* _Consegna scritta_:
Prosegui il testo sull'essere adolescenti oggi subito dopo la sua ultima riga, la domanda «Cosa è cambiato?».

* _Testo citato_:
-*-*-

Cosa vuol dire essere adolescenti oggi?

Essere adolescenti oggi vuol dire affrontare le stesse sfide evolutive di 10, 20, 40 e 60 anni fa: dover entrare in una nuova zona della vita dove il corpo ha una carica relazionale, emotiva, affettiva, sessuale, sentimentale e generativa che non era presente nel periodo della prima e della seconda infanzia. Vuol dire fare quella che si chiama la nascita sociale: oggi come allora.

In che relazione è la nascita sociale dei ragazzi con i genitori?

Compiere la nascita sociale significa disincagliarsi dai genitori ed entrare in una zona esplorativa, perché ora la nuova casa non è più il nucleo familiare ma è il mondo. Questo vuol dire aprirsi al nuovo, diventare esploratori della vita, delle relazioni e anche individuarsi, cioè capire chi si vuole essere.

Cosa è cambiato?

-*-*-

* _Sezione dati_:
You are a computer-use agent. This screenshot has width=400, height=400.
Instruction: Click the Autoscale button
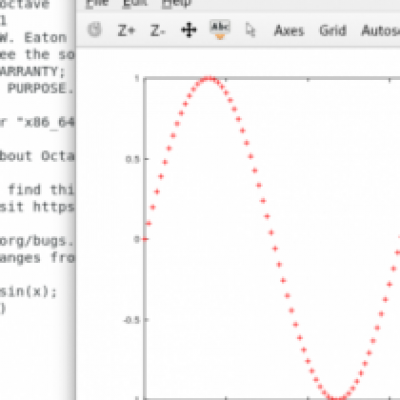point(381,31)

-*-*-

* _Risultato_:
Le sfide evolutive non sono cambiate, completamente diverso è il mondo in cui i ragazzi vanno a giocare. Intanto perché è un mondo dove il futuro viene raccontato come una zona di insuccesso, di fallimento, di fatica e precarietà. Questo è nuovo rispetto al passato: prima in adolescenza il futuro era una zona di conquista, di realizzazione e di speranza.

Qual è il ruolo delle istituzioni? La scuola, la parrocchia, gli scout…

Queste realtà hanno il ruolo di sostegno educativo e alla crescita, la scuola diventa un luogo dove ci sono adulti competenti in contrapposizione magari alla fragilità degli adulti presenti in famiglia; questi sono anche luoghi dove spesso i ragazzi si aggregano. Ci sono adulti che hanno un progetto educativo su di loro e questo fa molto bene ai ragazzi.

Come spiega il concetto di comunità?

La comunità è il luogo dove più adulti sviluppano una mente adulta comune, che faccia sentire protetti, pensati e al sicuro i ragazzi durante la crescita e che può diventare un luogo di appartenenza per gli adolescenti, dove poter giocare la propria nascita sociale.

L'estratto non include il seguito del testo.